What about the apps that you use less often but keep coming back to? What makes you turn to them? And do you just remember what they're named so you can choose them from your app list, or do you keep their icons on special screens or folders?
In my experience, a telling example of how much people value an app is how easy they make it for themselves to find it and open it.
It's seriously challenging to create an app that becomes a must-use-daily hit. As MG Siegler wrote recently in TechCrunch, many smartphone users have already hit their personal "app wall."
And if people don't use your app daily, chances are it'll join the array of forgotten apps that accumulates on most smartphones -- much like the community of forgotten toys in "Toy Story 3." (Hmmm ... sounds like a viral video idea ... )

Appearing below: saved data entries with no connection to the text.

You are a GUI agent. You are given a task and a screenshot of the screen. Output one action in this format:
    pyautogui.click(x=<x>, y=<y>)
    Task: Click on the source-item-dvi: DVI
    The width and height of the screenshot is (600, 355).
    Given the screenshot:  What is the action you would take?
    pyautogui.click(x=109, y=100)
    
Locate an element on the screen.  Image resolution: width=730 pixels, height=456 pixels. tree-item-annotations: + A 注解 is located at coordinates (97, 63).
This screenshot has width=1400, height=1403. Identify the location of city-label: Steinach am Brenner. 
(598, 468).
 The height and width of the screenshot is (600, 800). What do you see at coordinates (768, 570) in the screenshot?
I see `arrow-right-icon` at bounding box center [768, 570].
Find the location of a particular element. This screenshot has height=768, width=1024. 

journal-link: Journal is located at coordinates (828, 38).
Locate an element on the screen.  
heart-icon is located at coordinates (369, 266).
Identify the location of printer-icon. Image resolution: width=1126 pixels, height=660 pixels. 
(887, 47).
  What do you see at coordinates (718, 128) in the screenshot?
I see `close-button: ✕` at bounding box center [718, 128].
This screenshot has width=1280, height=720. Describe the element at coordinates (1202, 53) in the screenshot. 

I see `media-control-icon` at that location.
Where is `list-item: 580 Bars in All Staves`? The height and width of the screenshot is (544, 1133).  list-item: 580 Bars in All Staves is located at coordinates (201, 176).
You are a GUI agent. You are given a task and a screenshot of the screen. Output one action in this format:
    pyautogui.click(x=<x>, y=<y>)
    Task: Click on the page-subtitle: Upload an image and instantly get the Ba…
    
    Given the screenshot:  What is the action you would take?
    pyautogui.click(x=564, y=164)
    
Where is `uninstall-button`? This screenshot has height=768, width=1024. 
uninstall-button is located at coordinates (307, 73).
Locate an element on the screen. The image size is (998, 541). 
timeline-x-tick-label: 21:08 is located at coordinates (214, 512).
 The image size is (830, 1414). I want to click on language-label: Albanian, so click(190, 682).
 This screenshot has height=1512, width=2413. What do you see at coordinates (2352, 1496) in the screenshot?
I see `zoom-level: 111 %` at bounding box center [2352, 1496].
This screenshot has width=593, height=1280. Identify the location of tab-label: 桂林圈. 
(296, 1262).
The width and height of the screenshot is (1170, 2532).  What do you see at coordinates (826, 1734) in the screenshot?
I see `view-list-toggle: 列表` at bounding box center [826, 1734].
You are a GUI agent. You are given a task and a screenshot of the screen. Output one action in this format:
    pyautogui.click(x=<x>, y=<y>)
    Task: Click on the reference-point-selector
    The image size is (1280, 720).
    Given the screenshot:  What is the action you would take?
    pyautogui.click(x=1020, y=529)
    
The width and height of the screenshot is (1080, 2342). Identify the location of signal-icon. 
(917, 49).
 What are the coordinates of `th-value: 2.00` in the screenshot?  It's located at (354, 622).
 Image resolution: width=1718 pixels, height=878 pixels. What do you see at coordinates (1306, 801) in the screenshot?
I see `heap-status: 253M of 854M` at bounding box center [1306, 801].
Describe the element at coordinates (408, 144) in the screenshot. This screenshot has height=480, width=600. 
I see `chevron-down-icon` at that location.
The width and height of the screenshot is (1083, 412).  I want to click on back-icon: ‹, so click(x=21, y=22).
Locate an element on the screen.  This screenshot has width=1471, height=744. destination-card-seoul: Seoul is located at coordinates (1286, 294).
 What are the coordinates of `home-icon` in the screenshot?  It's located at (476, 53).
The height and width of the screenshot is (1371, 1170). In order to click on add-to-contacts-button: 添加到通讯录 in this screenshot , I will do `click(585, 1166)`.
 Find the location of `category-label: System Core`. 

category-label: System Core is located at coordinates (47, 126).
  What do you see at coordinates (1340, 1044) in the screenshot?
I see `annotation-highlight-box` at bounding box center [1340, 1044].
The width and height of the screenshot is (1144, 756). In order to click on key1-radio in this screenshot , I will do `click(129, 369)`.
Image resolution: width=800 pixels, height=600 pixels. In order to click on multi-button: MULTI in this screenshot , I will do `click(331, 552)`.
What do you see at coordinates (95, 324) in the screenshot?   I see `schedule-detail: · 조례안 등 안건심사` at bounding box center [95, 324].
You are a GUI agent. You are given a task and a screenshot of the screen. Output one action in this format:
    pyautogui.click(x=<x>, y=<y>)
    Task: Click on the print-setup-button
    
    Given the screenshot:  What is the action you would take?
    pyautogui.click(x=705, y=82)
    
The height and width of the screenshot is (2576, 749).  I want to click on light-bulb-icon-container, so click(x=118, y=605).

According to Localytics, the remain 48% of apps fall somewhere in between: 13% are opened only twice, 9% are opened only three times, all the way to 2% that are opened 10 times and never again.
Fierce Wireless editor Jason Ankeny observes that these in-between numbers indicate that most app users might not be so fickle after all:
"A worthless app is like a particularly loathsome song, something you hear once and hope to never hear again. The point is that consumer reaction is instinctive and immediate -- it rarely, if ever, requires six or seven listens to determine whether a song is great.
"You just know. But mobile subscribers seem to be giving the average application far greater opportunity to win them over, going back to it on multiple occasions even if it doesn't knock them out the first time around. They want apps to wow them; some do, most don't.
"Either way, consumers are giving the majority of them a fair shake. Developers can't ask for more than that."